╭──
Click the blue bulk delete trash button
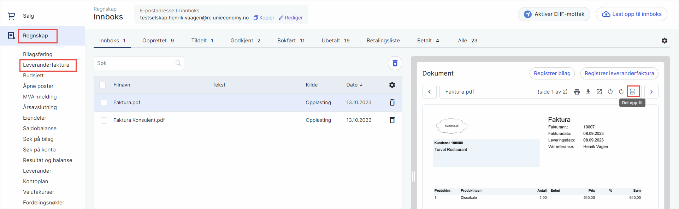Screen dimensions: 679x209 coord(395,63)

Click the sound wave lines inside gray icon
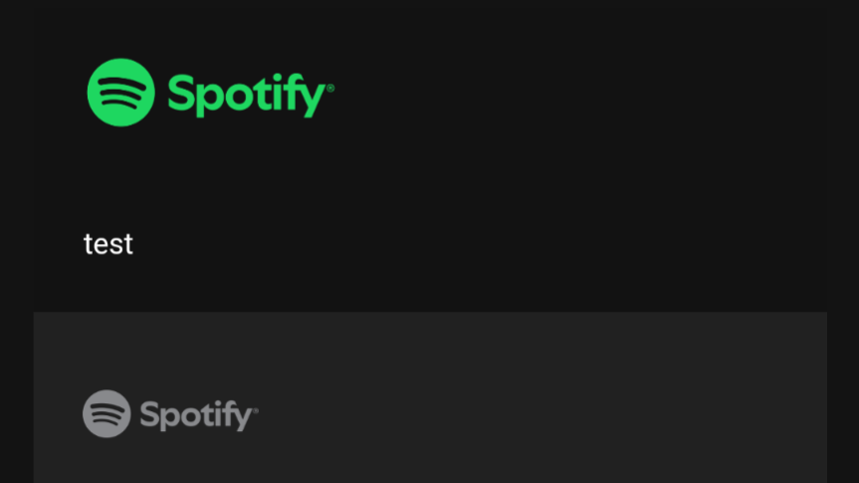click(x=107, y=413)
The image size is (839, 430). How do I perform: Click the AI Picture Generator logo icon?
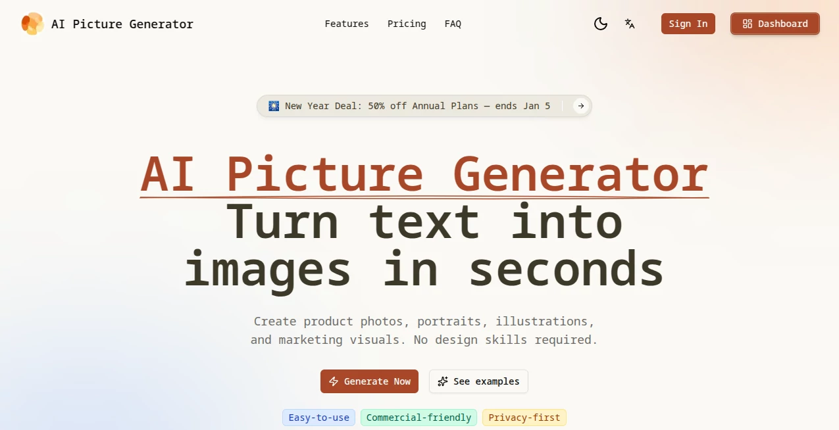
╰──
* [PROBLEM REQUIREMENTS]:
Word for word, repeat the data above with the pictures left out.

* [YOUR SOLUTION]:
Click the blue bulk delete trash button
Screen dimensions: 679x209 coord(395,63)

Click the sound wave lines inside gray icon
click(x=107, y=413)
The image size is (839, 430). How do I perform: Click the AI Picture Generator logo icon?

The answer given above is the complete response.